Beef stroganoff was not featured in the rotation of familiar weeknight dinners like goulash, tuna casserole, and meatloaf in our house.  Mushrooms were frowned upon, and I don't think we bought too much meat from the tender areas of the cow.  Why do that when you can spend half for twice the amount?  It is quick recipe though, like most dinners on school days.  Beef stroganoff is a winter classic, even if your winters are a bit warmer than most.  This season has been abnormally warm, upsetting tree huggers like myself who understand the ramifications of what we're doing to our earth and the 300 miles or so of gas around it.  Do I want 4 hour commutes from work in 6" of blinding snow? Of course not.  Will I appreciate the brutal allergy season next spring/summer/fall from the lack of freezing temperatures? Hell no.  Backyard hockey rinks that are puddles of disappointment? Not worth it.  Do you like to ski or board? Not this year.  Now I'm not super crunchy, but most of my beer bottles end up hitting the recycling bin.  I don't bike my fixie to work or drive a Prius.  I like to step on the (gas) pedal with the best of em, and I often come in first.  You don't go through two sets of brake pads in 14 months by being worried about your hydrocarbon emissions.  Hey, not my idea to have a lifetime warranty on a consumable part, thanks carX.  All this while maintaining an estimated 216,122 miles driven accident-free, a stretch just recently ended.  If you don't count the removal of side mirror via garage door a few years ago, that's my mulligan. Damn thing came out of nowhere.  I just want my winter so I can enjoy things like this beef stroganoff, or other chilly night faves like this soup or a different take on the aforementioned tuna casserole.  Then again, is it really only a few weeks to spring training?
 
Beef Stroganoff
serves 4-6

4 TB butter, unsalted
1 large yellow onion, sliced thinly
1 lb cremini or white button mushrooms, sliced 1/4"
S&P
2 TB cognac or brandy
1 C homemade chicken stock, or store-bought low salt stock
3/4 C sour cream
1 TB dijon mustard
2 TB EVOO
1 to 1 1/4 lb beef tenderloin, sliced into strips 1/4" thick and 2" long

The easiest method for this dish is to use two large skillets, in which you melt 1.5 TB of butter in each.  Over medium to medium-high heat, one is for the onion and the other is for the mushrooms.  Season each with S&P and cook until the onion if soft and shrooms are browned, about 5 minutes.  Add a splash of cognac or brandy to the mushrooms, turn up heat to high until mostly evaporated, 10-15 seconds.  Add the shrooms to the onions, then wipe out that skillet with paper towel, don't burn the skin on your phalanges.  To the mushroom skillet, introduce the stock and bring to a boil until reduced to 1/4 C or so, about 5 minutes.  Reduce the heat to low and stir in the sour cream, mustard, and an additional hit of black pepper to taste.  Stir occasionally while simmering until thickened, about 5 minutes.  Keep warm over low heat, do not boil.  

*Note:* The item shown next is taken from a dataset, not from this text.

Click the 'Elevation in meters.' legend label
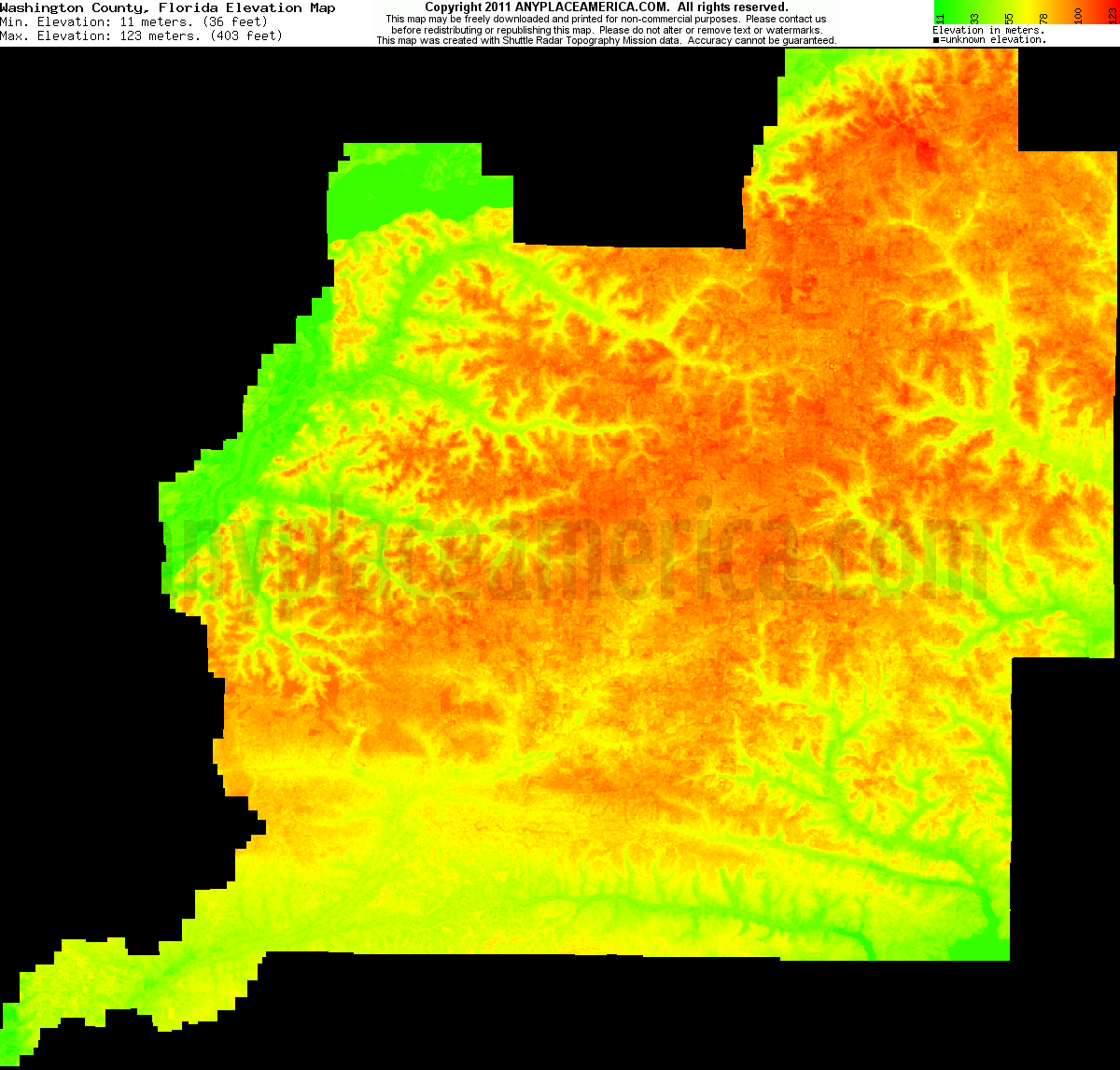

In your clean skillet, melt the remaining 1 TB butter with EVOO.  Your meat should be room temp and seasoned with S&P.  Over high heat, cook the tenderloin strips quickly until just medium, about 1 minute per side.  Do this in batches until all the loin is cooked, add any juices collected from resting meat to the party.  Add the meat to the mushroom sauce and stir until everything is warmed through.  Serve immediately over egg noodles, rice, or whatever you'd like. Garnish with pepper to taste, I prefer this one quite generous with the spice.  A hunk of crusty bread and a large green salad with homemade garlic-rosemary sourdough croutons would be a delicious way to round out this meal.